I have split the multipage (up to 100) PDF into several main blocks.
The information at the beginning of the document (header and heading data within red frame) is not relevant until the first Technical Number.
The most important blocks (within blue frame) run from Technical Number (in Hungarian “Technikai szám”) to the next Technical number. The Technical number is marked with blue oval.
Within the main blocks, there are one, or more sub-blocks. These are in green frames. At the beginning of the green frames there is the Phone time.
The bold text and the rest of the sub-block are no longer required, but I can’t find a way to remove the unnecessary part.
Because the text is not structured, I do not know how many lines the block contains and where the extra line is added to the end.

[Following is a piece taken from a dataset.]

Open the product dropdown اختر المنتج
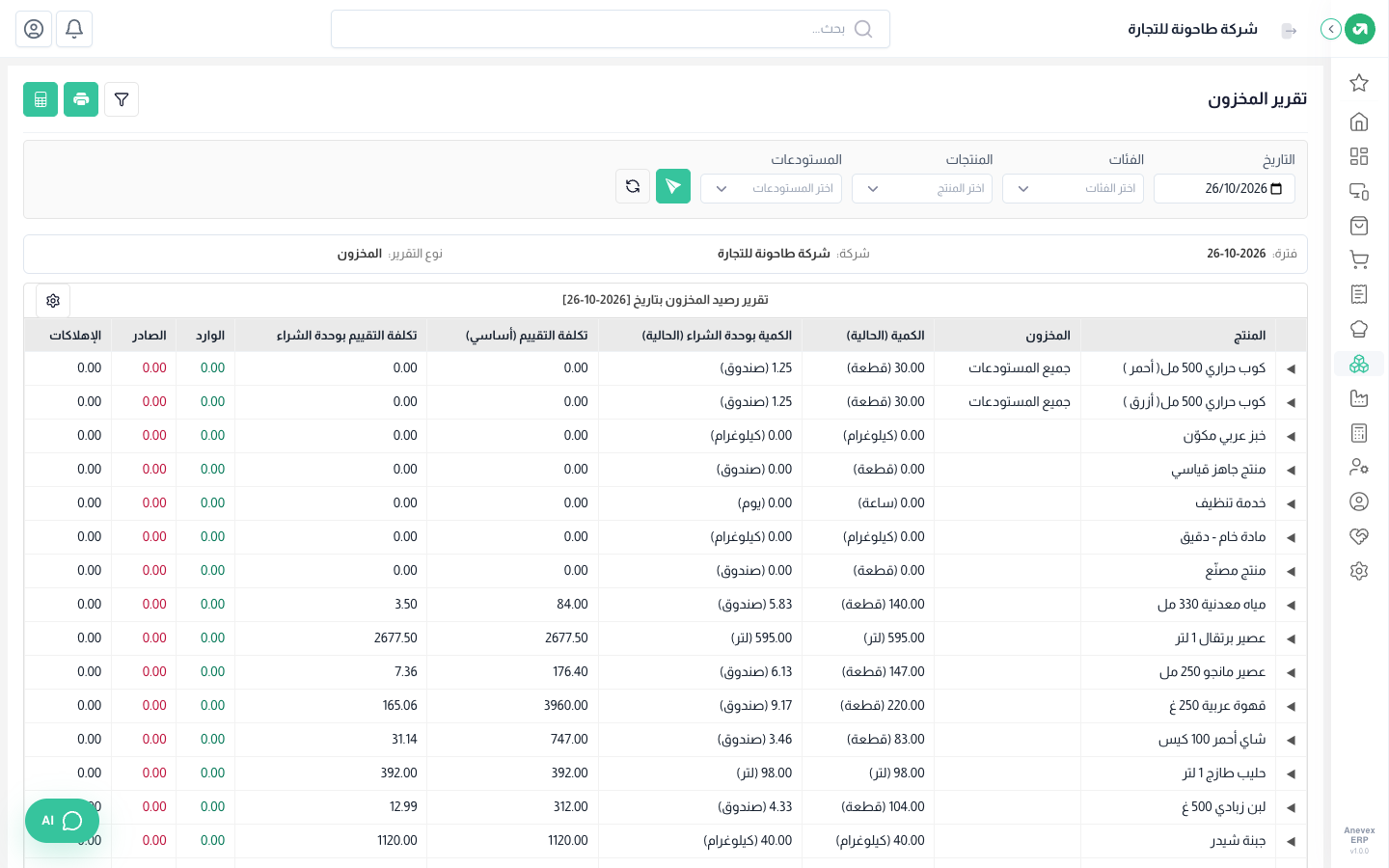 click(922, 189)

Unfortunately it cannot be specified to delete or trim the last 10 lines. Or I don’t know the first line of the text that’s written from the beginning of the block.
I have attached the process and the sample PDF included in a Word document.

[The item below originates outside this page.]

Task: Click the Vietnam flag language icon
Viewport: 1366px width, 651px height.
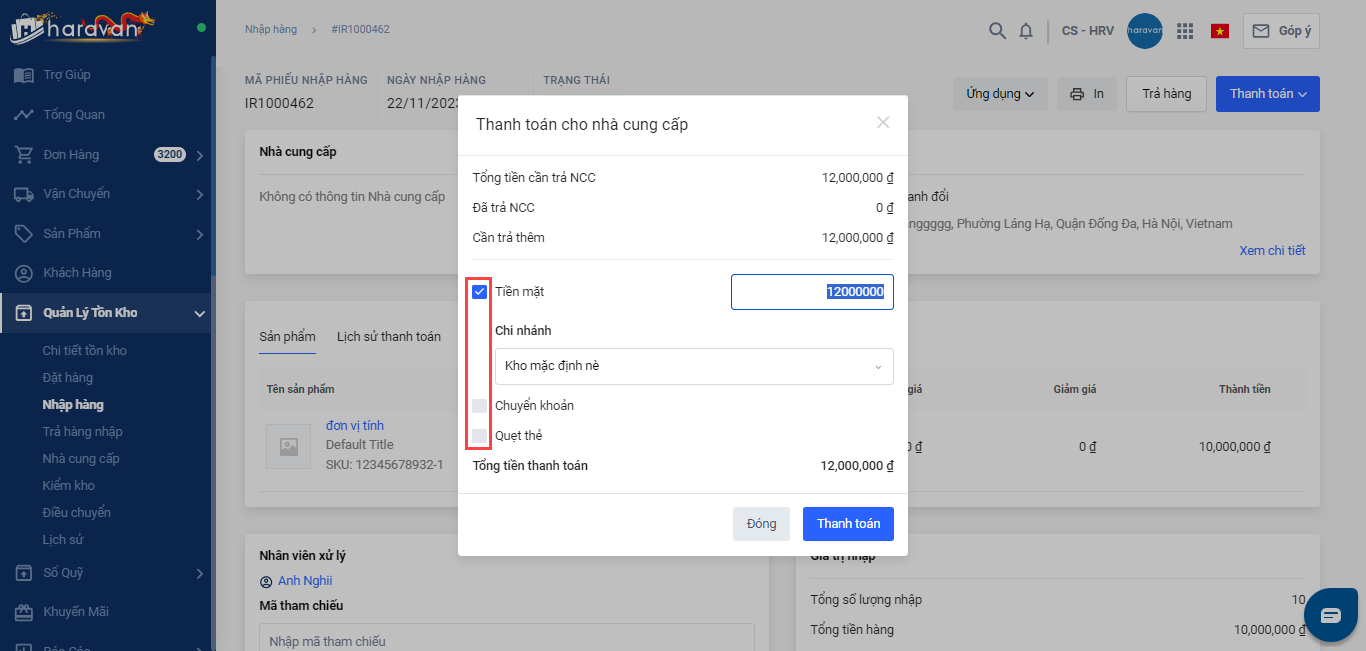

Thank you for your advice. After your answer I try use your workflow, but it was to difficoutl for me.
Unfortunately I don’t know the R language at all. In R I need a step by step help in my oppinion.
I placed your PDF file in the /data/ folder of the node and searched for it in order to create the paths. If you have more than one PDF they would all be processed. The paths are also fed to R so no need to enter them manually. You also do not need much R knowledge just set it up (Data separate and melting - #9 by mlauber71, How to read multiple lines from PDF File - #12 by mlauber71). If you want to use some advanced tools a little setup efforts will help you a great deal and give you further skills and options - I may add an environment propagation later.
the top loop would simply extract all text from the PDF mark the pages where it is from and save the content in a CSV file and a KNIME table so you could later do some extractions.
The part on the left would take a search word (“A jogosult ügy”) and list all the pages and lines where you could find the word and keep the lines. If you then want to extract further information from this key word (behind etc.) you will also be able to do that - I think there have been other threads handling this.